Potting and encapsulation compounds fully encapsulate modules and components such as BMS boards and busbars for maximum protection. They provide high levels of sealing against moisture and other contaminants, superior electrical insulation, mechanical protection and, increasingly, fire retardance. These benefits come at the cost of extra weight and making repairs difficult or even practically impossible.

Finally, sealants and gasketing create environmental seals for pack housings, covers and connectors to meet IP67 dust and water ingress protection standards. They must remain flexible over a wide temperature range, and so silicones and moisture curing sealants are commonly used.

Thermally conductive adhesives, which must contain fillers to provide the required heat path through a naturally insulating polymer matrix, have to be carefully engineered with respect to rheology and abrasion
(Image: Parker)

More than just a bond

In cell-to-pack architectures and structural battery designs, the adhesive has become a load-bearing, thermally active, electrically insulating interface. It is expected to manage mechanical stress, conduct heat and maintain dielectric integrity – simultaneously, continuously and for 15 years or more.

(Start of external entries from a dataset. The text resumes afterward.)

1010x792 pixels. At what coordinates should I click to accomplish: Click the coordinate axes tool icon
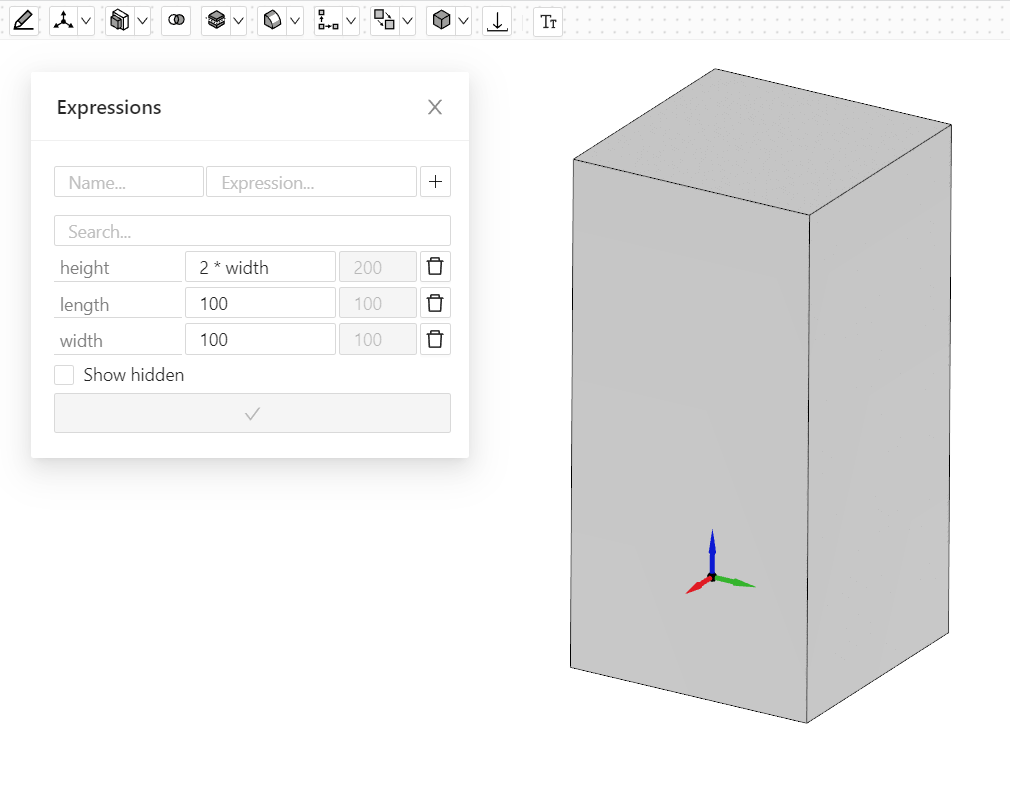(x=63, y=21)
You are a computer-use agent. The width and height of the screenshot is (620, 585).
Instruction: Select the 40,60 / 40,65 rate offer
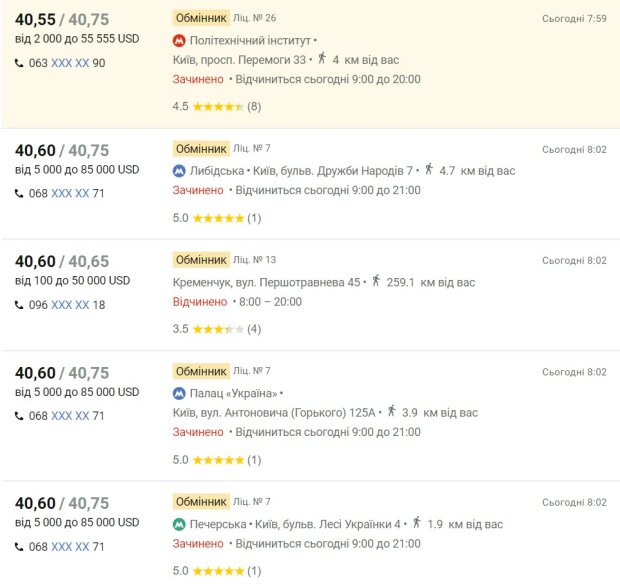(x=62, y=261)
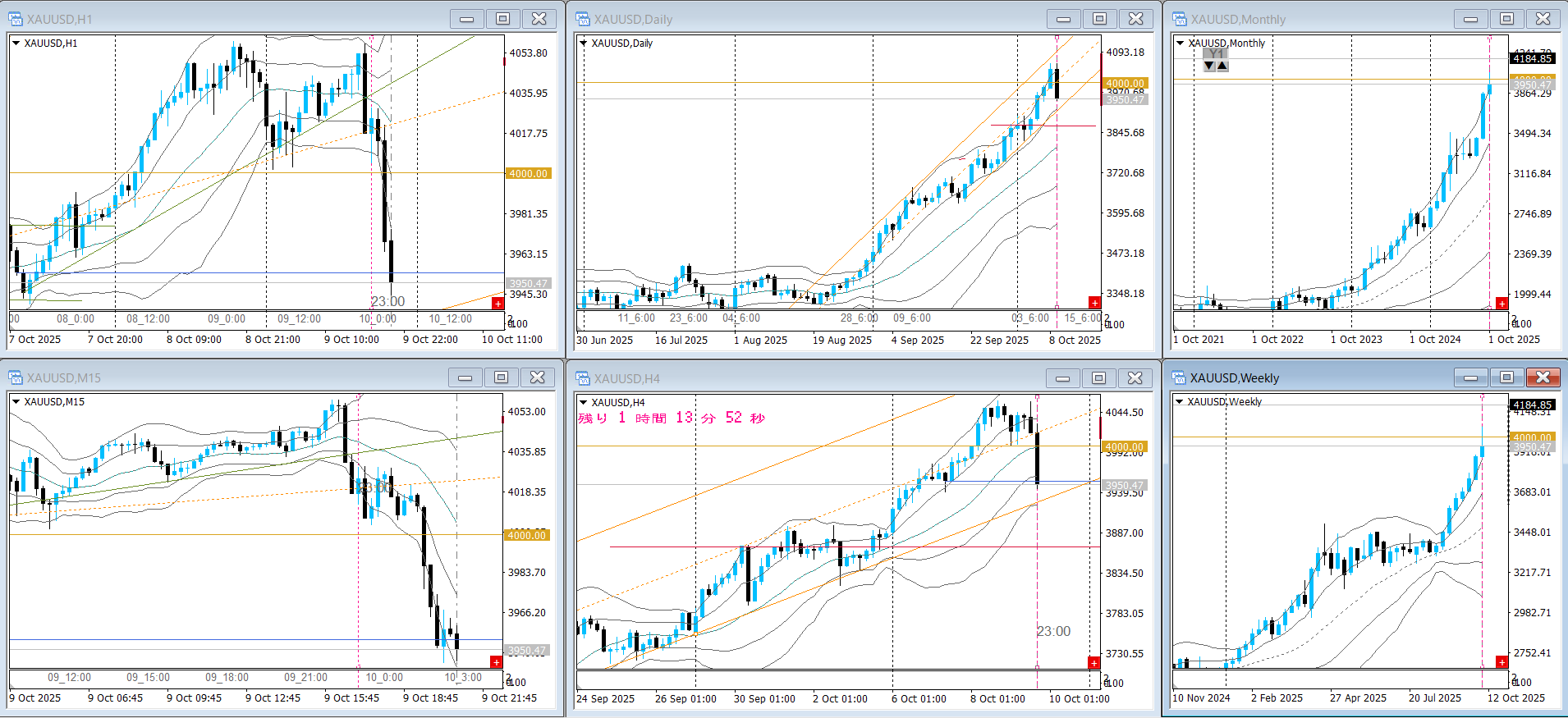1568x718 pixels.
Task: Click the chart icon in XAUUSD,Daily title bar
Action: coord(583,19)
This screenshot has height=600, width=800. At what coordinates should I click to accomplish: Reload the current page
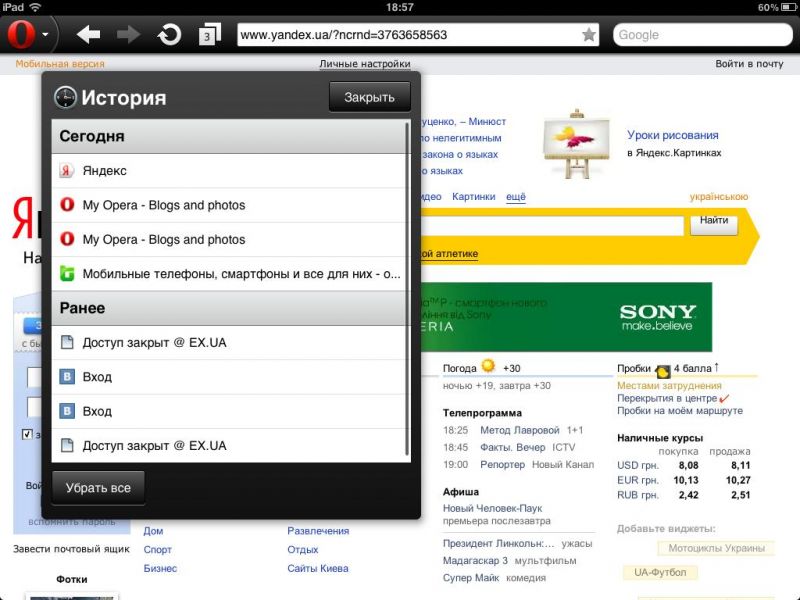click(x=169, y=35)
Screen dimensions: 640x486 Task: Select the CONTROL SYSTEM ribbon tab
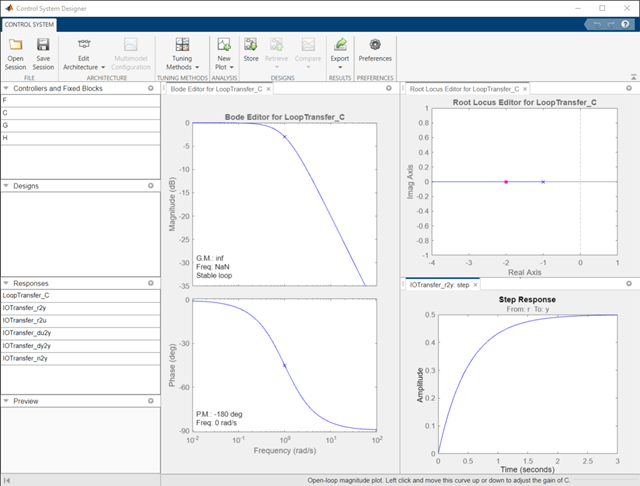(29, 24)
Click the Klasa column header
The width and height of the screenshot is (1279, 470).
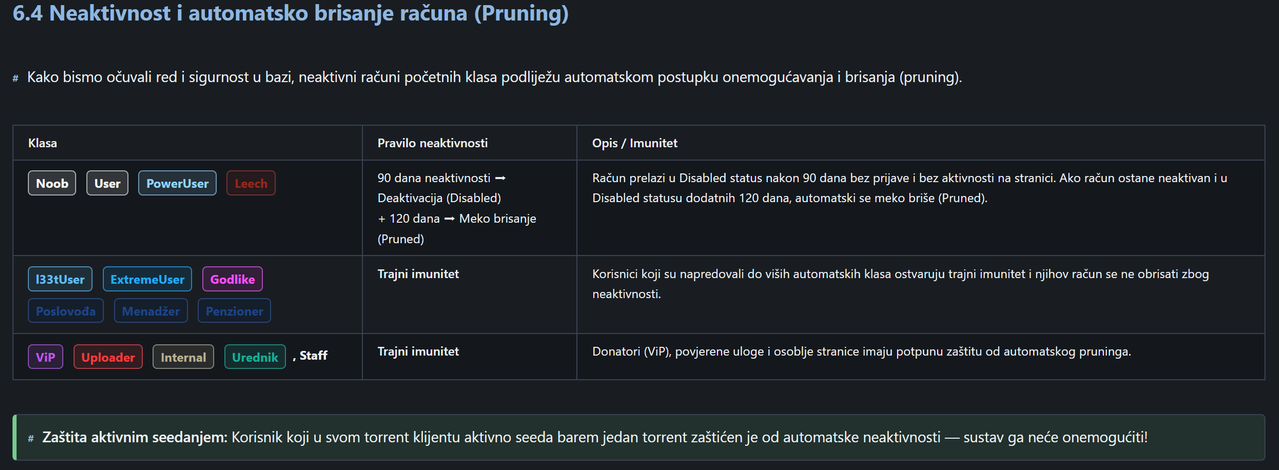(x=43, y=143)

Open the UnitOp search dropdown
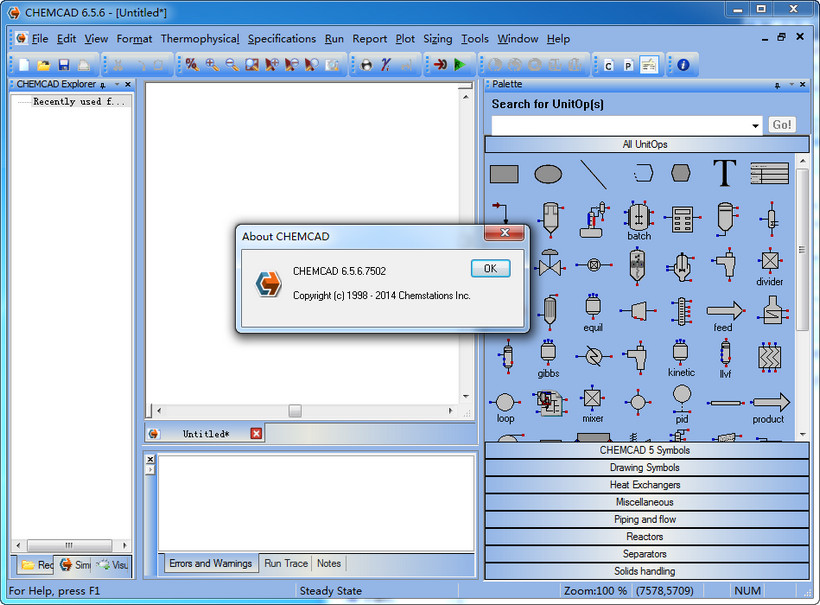pyautogui.click(x=755, y=125)
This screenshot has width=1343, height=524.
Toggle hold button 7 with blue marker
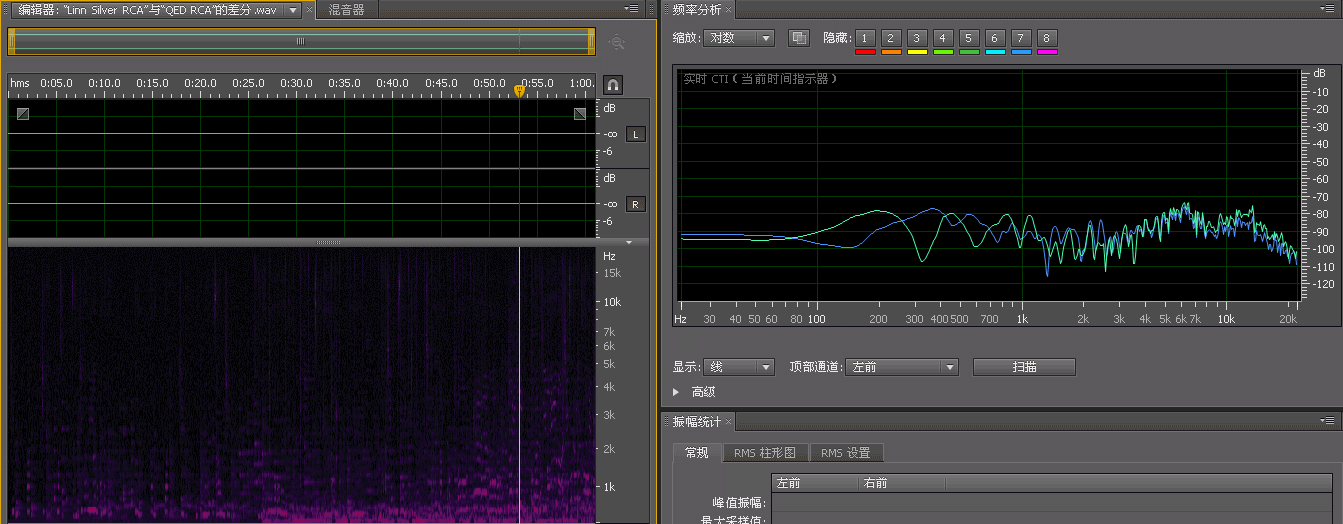pos(1021,38)
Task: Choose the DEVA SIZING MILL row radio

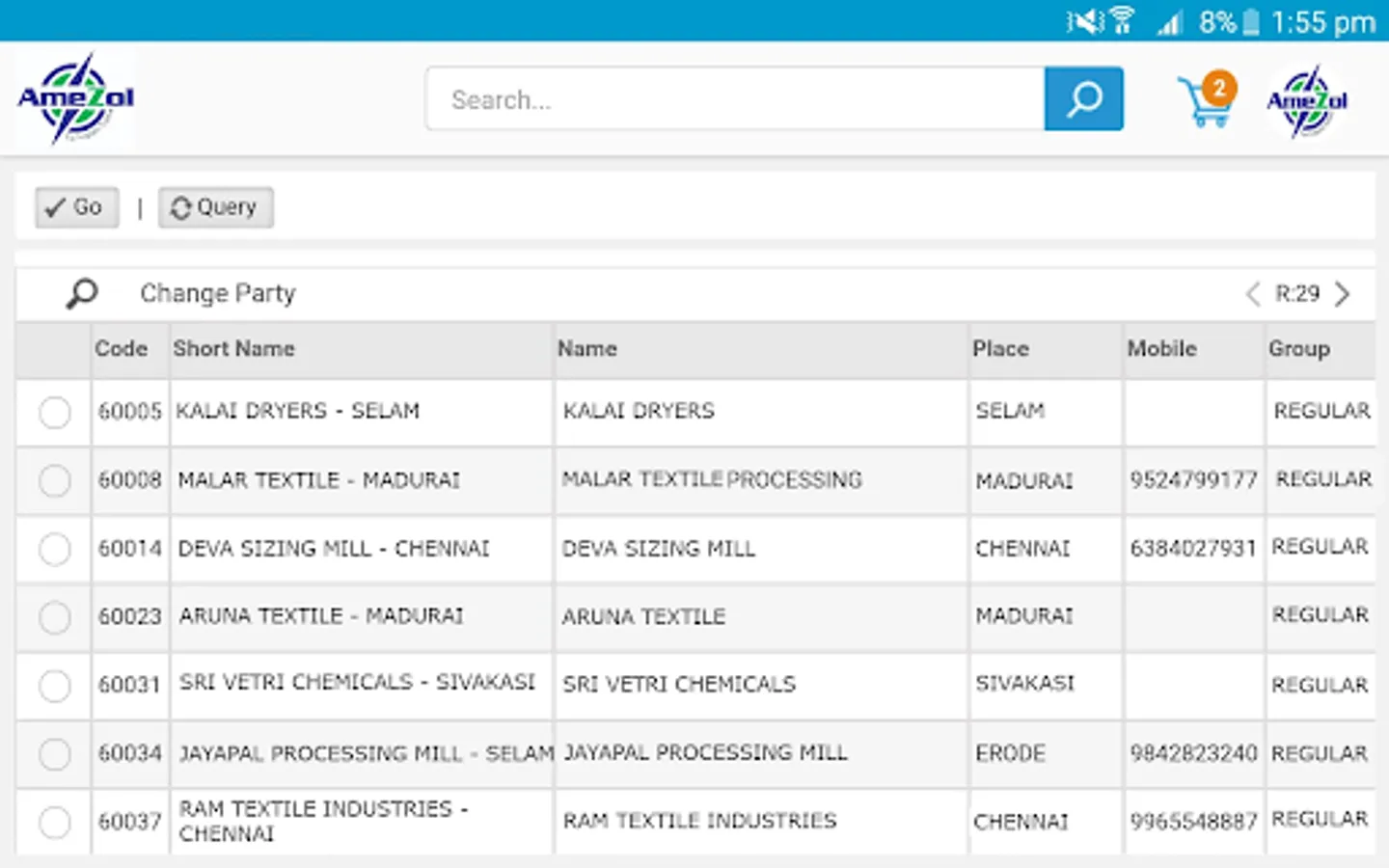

This is a profound shift that has presented adhesive formulators and design engineers with what amounts to a fundamental trilemma in balancing thermal conductivity, mechanical performance and processability.

The physics are unforgiving. To make an adhesive thermally conductive, it must be filled with ceramic or metallic particles that create a percolating heat path through the polymer matrix. But these fillers are dense, abrasive and inert. The more that are added, the less room remains for the organic binder that provides the adhesion, flexibility and toughness.

At moderate loadings – typically, around 1.5 W/mK – a skilled formulator can still preserve reasonable elongation and peel strength. The adhesive remains sufficiently compliant to accommodate cell swelling and vibration, it can be dispensed reliably and it wets out well on substrates.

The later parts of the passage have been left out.